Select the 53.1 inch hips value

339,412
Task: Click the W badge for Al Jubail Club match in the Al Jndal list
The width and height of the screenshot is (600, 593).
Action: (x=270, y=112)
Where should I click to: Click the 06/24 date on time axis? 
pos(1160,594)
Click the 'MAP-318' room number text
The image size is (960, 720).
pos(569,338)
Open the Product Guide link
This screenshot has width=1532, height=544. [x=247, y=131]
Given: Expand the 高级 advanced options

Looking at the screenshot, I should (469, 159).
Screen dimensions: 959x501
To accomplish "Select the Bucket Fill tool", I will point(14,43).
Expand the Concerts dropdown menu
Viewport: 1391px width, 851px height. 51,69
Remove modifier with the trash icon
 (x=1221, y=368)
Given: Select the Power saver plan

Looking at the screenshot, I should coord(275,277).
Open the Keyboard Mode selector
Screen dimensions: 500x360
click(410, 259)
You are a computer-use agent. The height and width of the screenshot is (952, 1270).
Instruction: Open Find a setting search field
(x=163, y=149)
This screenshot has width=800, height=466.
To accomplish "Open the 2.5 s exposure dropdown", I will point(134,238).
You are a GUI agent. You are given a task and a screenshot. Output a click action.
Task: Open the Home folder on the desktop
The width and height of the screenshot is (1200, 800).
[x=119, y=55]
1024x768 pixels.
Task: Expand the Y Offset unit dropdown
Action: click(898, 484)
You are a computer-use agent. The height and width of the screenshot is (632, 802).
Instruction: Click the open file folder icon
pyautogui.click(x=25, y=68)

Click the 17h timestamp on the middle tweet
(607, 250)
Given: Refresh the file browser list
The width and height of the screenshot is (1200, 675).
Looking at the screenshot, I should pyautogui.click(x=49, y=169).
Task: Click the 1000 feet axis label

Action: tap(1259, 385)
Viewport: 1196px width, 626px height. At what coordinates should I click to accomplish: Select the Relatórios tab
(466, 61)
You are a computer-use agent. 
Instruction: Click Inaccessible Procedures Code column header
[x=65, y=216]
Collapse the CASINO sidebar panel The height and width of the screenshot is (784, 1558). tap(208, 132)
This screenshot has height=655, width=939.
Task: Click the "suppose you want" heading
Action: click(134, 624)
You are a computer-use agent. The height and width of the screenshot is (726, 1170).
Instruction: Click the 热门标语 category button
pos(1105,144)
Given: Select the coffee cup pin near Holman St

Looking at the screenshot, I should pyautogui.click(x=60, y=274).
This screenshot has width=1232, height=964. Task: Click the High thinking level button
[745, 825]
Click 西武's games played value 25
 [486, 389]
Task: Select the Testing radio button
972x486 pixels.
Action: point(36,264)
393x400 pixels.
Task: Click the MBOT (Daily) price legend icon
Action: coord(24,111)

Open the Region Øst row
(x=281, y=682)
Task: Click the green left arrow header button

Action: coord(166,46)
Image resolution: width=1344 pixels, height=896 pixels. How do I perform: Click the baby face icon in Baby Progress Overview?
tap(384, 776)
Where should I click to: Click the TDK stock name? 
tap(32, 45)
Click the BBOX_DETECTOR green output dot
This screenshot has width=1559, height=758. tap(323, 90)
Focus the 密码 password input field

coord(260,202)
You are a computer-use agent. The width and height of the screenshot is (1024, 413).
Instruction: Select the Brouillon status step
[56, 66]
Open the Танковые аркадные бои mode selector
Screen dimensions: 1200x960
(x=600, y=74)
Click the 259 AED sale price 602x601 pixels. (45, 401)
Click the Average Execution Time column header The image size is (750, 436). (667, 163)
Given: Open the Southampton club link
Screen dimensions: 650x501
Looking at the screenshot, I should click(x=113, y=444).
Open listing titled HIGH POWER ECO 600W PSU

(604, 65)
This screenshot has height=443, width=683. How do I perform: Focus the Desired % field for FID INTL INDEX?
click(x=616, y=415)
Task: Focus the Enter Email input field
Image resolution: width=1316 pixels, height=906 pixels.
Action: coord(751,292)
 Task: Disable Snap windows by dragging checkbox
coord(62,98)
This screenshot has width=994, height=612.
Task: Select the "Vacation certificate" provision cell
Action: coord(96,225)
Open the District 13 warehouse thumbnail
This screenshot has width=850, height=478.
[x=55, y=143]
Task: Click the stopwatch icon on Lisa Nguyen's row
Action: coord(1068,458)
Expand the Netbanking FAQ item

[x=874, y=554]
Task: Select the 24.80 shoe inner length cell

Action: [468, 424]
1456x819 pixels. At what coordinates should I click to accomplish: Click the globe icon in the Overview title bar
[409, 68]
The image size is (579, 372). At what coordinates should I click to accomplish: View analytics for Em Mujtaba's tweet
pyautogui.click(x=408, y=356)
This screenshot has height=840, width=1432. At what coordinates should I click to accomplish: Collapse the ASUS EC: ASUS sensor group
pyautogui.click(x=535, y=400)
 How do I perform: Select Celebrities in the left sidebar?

========

## What to produce:
Retype the items from the line with "Given: Expand the 高级 advanced options" up to and including the line with "Viewport: 1391px width, 851px height. 51,69", copying each line exactly.

## Answer to this exercise:
Given: Expand the 高级 advanced options

Looking at the screenshot, I should (469, 159).
Screen dimensions: 959x501
To accomplish "Select the Bucket Fill tool", I will point(14,43).
Expand the Concerts dropdown menu
Viewport: 1391px width, 851px height. 51,69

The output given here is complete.